** Data shown **
▼
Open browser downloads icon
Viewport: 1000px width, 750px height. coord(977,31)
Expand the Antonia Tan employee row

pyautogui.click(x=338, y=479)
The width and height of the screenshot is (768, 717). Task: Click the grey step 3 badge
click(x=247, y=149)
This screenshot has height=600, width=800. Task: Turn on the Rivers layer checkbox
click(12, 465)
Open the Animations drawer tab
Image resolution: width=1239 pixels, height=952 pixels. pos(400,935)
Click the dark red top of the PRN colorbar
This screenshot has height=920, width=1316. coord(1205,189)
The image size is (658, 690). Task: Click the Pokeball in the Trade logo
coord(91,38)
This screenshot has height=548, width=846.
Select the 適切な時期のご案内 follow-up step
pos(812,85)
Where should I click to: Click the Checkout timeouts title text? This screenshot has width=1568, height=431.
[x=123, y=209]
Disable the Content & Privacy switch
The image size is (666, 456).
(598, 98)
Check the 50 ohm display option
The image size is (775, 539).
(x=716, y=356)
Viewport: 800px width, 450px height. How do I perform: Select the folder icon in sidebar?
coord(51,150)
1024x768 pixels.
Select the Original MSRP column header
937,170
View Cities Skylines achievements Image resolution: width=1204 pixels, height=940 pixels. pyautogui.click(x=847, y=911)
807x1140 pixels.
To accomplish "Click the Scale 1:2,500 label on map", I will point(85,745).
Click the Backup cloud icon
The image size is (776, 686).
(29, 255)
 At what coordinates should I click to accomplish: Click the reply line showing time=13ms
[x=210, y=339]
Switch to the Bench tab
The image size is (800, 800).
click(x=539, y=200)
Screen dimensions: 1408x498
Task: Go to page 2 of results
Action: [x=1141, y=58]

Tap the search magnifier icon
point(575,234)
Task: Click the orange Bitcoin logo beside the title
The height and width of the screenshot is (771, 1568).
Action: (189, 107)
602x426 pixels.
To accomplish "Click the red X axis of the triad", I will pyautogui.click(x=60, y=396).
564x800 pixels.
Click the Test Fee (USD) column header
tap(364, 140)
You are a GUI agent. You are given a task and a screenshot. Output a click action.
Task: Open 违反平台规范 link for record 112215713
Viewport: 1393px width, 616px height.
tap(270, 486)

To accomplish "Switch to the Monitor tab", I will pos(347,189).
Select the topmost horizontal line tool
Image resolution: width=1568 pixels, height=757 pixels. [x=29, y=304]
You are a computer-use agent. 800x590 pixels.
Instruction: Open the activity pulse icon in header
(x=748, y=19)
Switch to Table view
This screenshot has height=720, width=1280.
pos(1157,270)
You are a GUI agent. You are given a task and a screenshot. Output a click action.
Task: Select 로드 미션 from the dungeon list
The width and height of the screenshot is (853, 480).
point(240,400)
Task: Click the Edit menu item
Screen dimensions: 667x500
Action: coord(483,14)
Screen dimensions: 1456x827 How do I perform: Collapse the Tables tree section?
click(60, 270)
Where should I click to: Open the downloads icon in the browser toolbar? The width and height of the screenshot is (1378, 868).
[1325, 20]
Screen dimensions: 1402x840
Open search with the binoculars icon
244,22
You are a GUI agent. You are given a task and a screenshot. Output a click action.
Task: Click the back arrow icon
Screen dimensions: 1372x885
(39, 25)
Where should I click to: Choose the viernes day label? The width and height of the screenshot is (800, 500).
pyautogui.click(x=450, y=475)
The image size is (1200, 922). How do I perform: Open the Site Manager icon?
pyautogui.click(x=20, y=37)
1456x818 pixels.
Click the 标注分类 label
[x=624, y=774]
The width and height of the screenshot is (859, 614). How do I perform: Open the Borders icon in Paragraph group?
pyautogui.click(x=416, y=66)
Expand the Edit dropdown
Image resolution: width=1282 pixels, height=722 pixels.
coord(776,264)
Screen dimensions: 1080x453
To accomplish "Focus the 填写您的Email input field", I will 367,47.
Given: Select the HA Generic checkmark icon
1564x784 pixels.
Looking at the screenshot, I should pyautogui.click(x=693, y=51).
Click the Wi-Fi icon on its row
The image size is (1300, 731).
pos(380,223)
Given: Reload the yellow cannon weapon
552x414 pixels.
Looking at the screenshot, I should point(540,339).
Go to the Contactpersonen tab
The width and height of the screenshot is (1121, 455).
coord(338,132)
▲
** Given exercise **
Render every line of the records above as a numbered list, skipping the blank lines.

** Finished answer **
1. Open browser downloads icon
2. Viewport: 1000px width, 750px height. coord(977,31)
3. Expand the Antonia Tan employee row
4. pyautogui.click(x=338, y=479)
5. The width and height of the screenshot is (768, 717). Task: Click the grey step 3 badge
6. click(x=247, y=149)
7. This screenshot has height=600, width=800. Task: Turn on the Rivers layer checkbox
8. click(12, 465)
9. Open the Animations drawer tab
10. Image resolution: width=1239 pixels, height=952 pixels. pos(400,935)
11. Click the dark red top of the PRN colorbar
12. This screenshot has height=920, width=1316. coord(1205,189)
13. The image size is (658, 690). Task: Click the Pokeball in the Trade logo
14. coord(91,38)
15. This screenshot has height=548, width=846.
16. Select the 適切な時期のご案内 follow-up step
17. pos(812,85)
18. Where should I click to: Click the Checkout timeouts title text? This screenshot has width=1568, height=431.
19. [x=123, y=209]
20. Disable the Content & Privacy switch
21. The image size is (666, 456).
22. (598, 98)
23. Check the 50 ohm display option
24. The image size is (775, 539).
25. (x=716, y=356)
26. Viewport: 800px width, 450px height. How do I perform: Select the folder icon in sidebar?
27. coord(51,150)
28. 1024x768 pixels.
29. Select the Original MSRP column header
30. 937,170
31. View Cities Skylines achievements Image resolution: width=1204 pixels, height=940 pixels. pyautogui.click(x=847, y=911)
32. 807x1140 pixels.
33. To accomplish "Click the Scale 1:2,500 label on map", I will point(85,745).
34. Click the Backup cloud icon
35. The image size is (776, 686).
36. (29, 255)
37.  At what coordinates should I click to accomplish: Click the reply line showing time=13ms
38. [x=210, y=339]
39. Switch to the Bench tab
40. The image size is (800, 800).
41. click(x=539, y=200)
42. Screen dimensions: 1408x498
43. Task: Go to page 2 of results
44. Action: [x=1141, y=58]
45. Tap the search magnifier icon
46. point(575,234)
47. Task: Click the orange Bitcoin logo beside the title
48. The height and width of the screenshot is (771, 1568).
49. Action: (189, 107)
50. 602x426 pixels.
51. To accomplish "Click the red X axis of the triad", I will pyautogui.click(x=60, y=396).
52. 564x800 pixels.
53. Click the Test Fee (USD) column header
54. tap(364, 140)
55. You are a GUI agent. You are given a task and a screenshot. Output a click action.
56. Task: Open 违反平台规范 link for record 112215713
57. Viewport: 1393px width, 616px height.
58. tap(270, 486)
59. To accomplish "Switch to the Monitor tab", I will pos(347,189).
60. Select the topmost horizontal line tool
61. Image resolution: width=1568 pixels, height=757 pixels. [x=29, y=304]
62. You are a computer-use agent. 800x590 pixels.
63. Instruction: Open the activity pulse icon in header
64. (x=748, y=19)
65. Switch to Table view
66. This screenshot has height=720, width=1280.
67. pos(1157,270)
68. You are a GUI agent. You are given a task and a screenshot. Output a click action.
69. Task: Select 로드 미션 from the dungeon list
70. The width and height of the screenshot is (853, 480).
71. point(240,400)
72. Task: Click the Edit menu item
73. Screen dimensions: 667x500
74. Action: coord(483,14)
75. Screen dimensions: 1456x827 How do I perform: Collapse the Tables tree section?
76. click(60, 270)
77. Where should I click to: Open the downloads icon in the browser toolbar? The width and height of the screenshot is (1378, 868).
78. [1325, 20]
79. Screen dimensions: 1402x840
80. Open search with the binoculars icon
81. 244,22
82. You are a GUI agent. You are given a task and a screenshot. Output a click action.
83. Task: Click the back arrow icon
84. Screen dimensions: 1372x885
85. (39, 25)
86. Where should I click to: Choose the viernes day label? The width and height of the screenshot is (800, 500).
87. pyautogui.click(x=450, y=475)
88. The image size is (1200, 922). How do I perform: Open the Site Manager icon?
89. pyautogui.click(x=20, y=37)
90. 1456x818 pixels.
91. Click the 标注分类 label
92. [x=624, y=774]
93. The width and height of the screenshot is (859, 614). How do I perform: Open the Borders icon in Paragraph group?
94. pyautogui.click(x=416, y=66)
95. Expand the Edit dropdown
96. Image resolution: width=1282 pixels, height=722 pixels.
97. coord(776,264)
98. Screen dimensions: 1080x453
99. To accomplish "Focus the 填写您的Email input field", I will 367,47.
100. Given: Select the HA Generic checkmark icon
101. 1564x784 pixels.
102. Looking at the screenshot, I should pyautogui.click(x=693, y=51).
103. Click the Wi-Fi icon on its row
104. The image size is (1300, 731).
105. pos(380,223)
106. Given: Reload the yellow cannon weapon
107. 552x414 pixels.
108. Looking at the screenshot, I should point(540,339).
109. Go to the Contactpersonen tab
110. The width and height of the screenshot is (1121, 455).
111. coord(338,132)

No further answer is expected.